No, the complete paragraph in the Google book is, allowing for my typo errors:-
Brood rearing restarts in January, after the days begin to lengthen but well before temperatures are high enough for bees to fly. This early start of brood rearing is triggered by the increasing photo-period (day length), and is a necessary part of the bees' survival strategy. By March, sufficient brood is being reared to replace the old bees that have died, and subsequently the population increases again.
The natural world knows how to regulate itself, knows how to match raising young with the seasonal food supply, and if any members of a species make a mistake they don't survive into the next season.
In our garden, for example, each year we have Blue Tits nesting. They prepare nests very early but only start incubating when they (instinctively?) know that the time delay between laying, incubating and hatching will match the emergence of the crop of caterpillars in oak trees. If they incubate too early their chicks starve, too late and the caterpillars are no more with a similar result. The same with Robins - some years they pair up in late January, some years not until towards the end of the February, but it's still the same time in advance of the food they need to raise their young. We don't know what signs they see - but they do.

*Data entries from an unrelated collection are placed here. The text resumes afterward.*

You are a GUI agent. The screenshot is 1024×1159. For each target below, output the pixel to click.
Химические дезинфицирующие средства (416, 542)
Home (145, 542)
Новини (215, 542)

We believe that our own ancestors could tell when the days began to lengthen - Stonehenge etc - so shouldn't bees, with their millions of years of successfully getting the timing right, link the start of brood production with increased day length without going outside to look at the sunrise?
We're still learning how bees see the world, how they use natural signals. One day we may know their secret, and will probably borrow it and may even mimic it for ourselves - it might even help with food production.